RomaL'ultimo spettacolo è malinconico. Ma la trama del film è avvincente, e quanto mai attuale. Racconta di come il Campidoglio di Ignazio Marino ha forzato la chiusura di un cinema, il Nuovo Aquila, uno dei centri culturali del popolare quartiere del Pigneto, revocandogli la concessione tre anni prima della scadenza. E abbassando le saracinesche prima ancora che il Tar si pronunciasse sulla richiesta di sospensiva presentata dalla coop che lo gestiva. Racconta anche altre dinamiche, questo strano film, dinamiche che si intrecciano in maniera inquietante con le indagini su Mafia Capitale. Ma andiamo con ordine.
A gestire il «Nuovo Aquila» è il consorzio «Sol.co», nella cui compagine figura tra le altre la coop «Formula sociale» riconducibile al «gruppo» di Salvatore Buzzi. Ma non è per questo che la vicenda finisce agli atti di Mondo di Mezzo. Succede, invece, che il direttore del cinema, Fabio Meloni, la mattina del 28 gennaio scorso si presenta spontaneamente dai carabinieri e offre la sua testimonianza sulle «distorsioni» - fin dal 2006 - nelle gare del Campidoglio riservate alle coop sociali. Racconta del «cartello» di Buzzi, delle gare bloccate, dei rapporti con i politici (a suo dire, Angiolo Marroni era «dietro» alla 29 giugno e Augusto Battaglia «dietro» alla coop Capodarco), dei «ritorni» con cene elettorali, rimborsi e assunzioni. E mette a verbale una sua «personale esperienza» delle «richieste provenienti dal mondo politico a quello delle coop sociali».
Meloni racconta che a settembre 2013 il consigliere comunale di Sel, Gianluca Peciola, gli avrebbe chiesto «di assumere un suo amico». In cambio «mi prometteva dei rimborsi dovuti per spese già sostenute e/o finanziamenti», tra cui i soldi per le spese vive delle 24 serate che il Campidoglio, secondo la convenzione, poteva organizzare nel cinema. «Io assumevo il segnalato per circa un anno - mette a verbale il direttore della struttura - ma nessun intervento veniva fatto per ottenere quanto già stanziato a favore di NCA dal Comune». A quel punto, prosegue Meloni, sei mesi prima della fine del contratto «feci sapere (al segnalato, ndr ) che non sarei stato in grado di rinnovargli il contratto». E qui le cose si fanno interessanti. Perché la notizia del mancato rinnovo, denuncia Meloni, «aveva indotto il Peciola a chiedere accesso agli atti relativi alla gestione del Nuovo Cinema Aquila, da me diretto».

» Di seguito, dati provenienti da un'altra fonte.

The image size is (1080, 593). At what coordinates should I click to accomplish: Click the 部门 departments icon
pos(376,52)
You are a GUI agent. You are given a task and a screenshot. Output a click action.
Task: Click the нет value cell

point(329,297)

Ricapitolando: secondo il denunciante, un consigliere di Sel chiede a un cinema gestito da una coop sociale di assumere una persona. E, quando il contratto non viene rinnovato, lo stesso consigliere passa al setaccio la documentazione e presenta un'interrogazione, innescando la revoca della concessione. Detta così, sembra una ritorsione. Ma se questa è la storia raccontata dagli atti giudiziari, il seguito non è da meno.

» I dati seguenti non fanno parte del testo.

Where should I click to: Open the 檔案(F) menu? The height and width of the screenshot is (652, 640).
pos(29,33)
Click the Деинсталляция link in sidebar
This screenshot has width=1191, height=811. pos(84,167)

La «richiesta di chiarimenti» di Peciola non resta lettera morta. L'assessore alla Cultura Giovanna Marinelli la fa girare al cinema Aquila una decina di giorni dopo la denuncia di Meloni, il 30 gennaio, e due giorni prima della fine del contratto del «segnalato», in scadenza il primo febbraio. Il 9 marzo, l'assessore Marinelli (che nel 2004 era nella commissione di valutazione che assegnò il cinema a un'altra coop, con un verdetto poi ribaltato dal Tar e dal Consiglio di Stato, a cui aveva curiosamente fatto ricorso non la coop detronizzata ma lo stesso Campidoglio) avvia la procedura per la revoca della concessione, contestando al consorzio irregolarità contributive e una subconcessione, vietata dal disciplinare. E il Campidoglio, ancora moroso di buona parte delle somme che secondo Meloni il consigliere di Sel gli avrebbe promesso di sbloccare in cambio dell'assunzione, invece di saldare il conto, dà il benservito al consorzio. Nonostante una mozione all'unanimità del municipio, e 6.500 firme di cittadini, che chiedevano a Marino e Marinelli di attendere la pronuncia del Tar, martedì scorso il Campidoglio s'è ripreso le chiavi del cinema Aquila.
Né Marino né il suo assessore hanno mai
ricevuto il direttore, Fabio Meloni. Che forse avrebbe potuto raccontare anche al «baluardo della legalità» l'interessante retroscena raccontato al Ros. E finito, per ora, nella messe di carte dell'indagine su Mafia Capitale.